Sajak’s advice could benefit the authors of a Toronto Star article last week who, praising the capital gains tax hike proposed in the federal budget, wrote: “As Canadians with wealth- and class-privilege, we wish Canada was taxing the rich more — we’d also like to see a ‘super wealth tax,’ an inheritanc­e tax, and progressiv­e property taxes — but we support this step. Let us pay our fair share.” But if they really do think their “fair share” of taxes includes a super wealth tax, inheritanc­e tax and higher property taxes, who is stopping them from paying it? As Sajak says, the tax rates are just the legal minimums. They can pay more if they want.

In fact, Torontonia­ns can very easily pay more property tax than they are assessed. In 2011, Toronto city council implemente­d a “voluntary contributi­on” program. Despite the declared desire of many rich liberals to pay more, the voluntary property tax didn’t raise much money: only about $77,000 in total in its first three years, though from several hundred contributo­rs per year. The city’s population was over 2.6 million at the time, so what came in works out to less than a penny per person a year. True, there is more substantia­l giving to certain public institutio­ns (the Toronto Public Library, for example), but the city’s experience with voluntary property taxes suggests people aren’t really interested in paying more tax, whatever Star op-eds may say.

A possible rejoinder from high-tax enthusiast­s is they do want to pay more tax, but only if the higher tax applies to everyone else, too. That would make sense if the point of the tax were to fund a truly public resource. Suppose that at a cost of $100 a road could be built to make travel easier for 100 people. If the value of the road to each user were, say, $1.50, no person or handful of people would pay for the road through voluntary contributi­ons. On the other hand, forcing everyone into the arrangemen­t at a cost of $1 each could make sense: $100 is raised, the road is built and every user clears $0.50. (It might be even better, of course, to let a private road-builder build the road, charge a toll and keep government and its unions out of it entirely.)

But the capital gains tax enthusiast­s writing in the Toronto Star don’t have this sort of “public” or “collective” good in mind. Instead, they suggest the government use the higher taxes to pay for Old Age Security, clean energy, health care, child care and housing. But the benefits of government spending on all these activities — with the possible exception of clean energy — go to individual­s. People consume their OAS cheque, health care, child care and housing individual­ly. The road example doesn’t apply.

Most of all, it seems, the wealthy Toronto Star op-ed writers want the higher taxes to “level out” wealth inequality. But again, this is the opposite of a public resource such as a road where it would only make more sense for them to pay more tax if the tax is forced on everyone.
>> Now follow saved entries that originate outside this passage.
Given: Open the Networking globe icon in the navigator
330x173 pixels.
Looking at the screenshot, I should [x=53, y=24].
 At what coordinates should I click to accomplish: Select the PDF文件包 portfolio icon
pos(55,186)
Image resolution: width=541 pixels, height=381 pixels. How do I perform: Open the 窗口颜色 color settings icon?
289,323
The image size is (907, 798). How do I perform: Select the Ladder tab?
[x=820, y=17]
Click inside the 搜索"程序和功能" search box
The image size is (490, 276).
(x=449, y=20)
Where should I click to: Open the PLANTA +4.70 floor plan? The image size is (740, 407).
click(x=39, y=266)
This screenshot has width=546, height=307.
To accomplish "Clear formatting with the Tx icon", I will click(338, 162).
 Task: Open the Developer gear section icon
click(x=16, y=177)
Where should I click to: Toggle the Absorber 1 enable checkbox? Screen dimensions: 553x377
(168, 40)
People who want to pay more tax to help fund government transfers to the elderly, government subsidies for electric vehicles, public health care, national $10-per-day child care and so on, should do so: their desires and decisions to reduce wealth inequality by paying more tax should have nothing to do with whether their fellow wealthy Canadians pay more, too — that is, if they are sincere in their insistence they should pay higher taxes.

Far from achieving a better society with wonderful government services, what is the capital gains tax most likely to achieve? Investors and economists predict capital flight and decreased economic growth; the Canadian Medical Associatio­n warns “the risk of already over-stretched physicians leaving the profession or reducing their hours in response to heightened taxation is real” (which the federal minister of small business conceded in a CBC interview); and even former NDP leader Tom Mulcair pointed out the tax “is going to clobber” many Canadians who are not wealthy.

Instead of calling for higher taxes, we should, to use the slogan recently adopted by the Conservati­ves, “_xe the t_x.” You probably don’t need to buy a vowel to solve that one.

AS SAJAK SAYS, THE TAX RATES ARE JUST THE LEGAL MINIMUMS.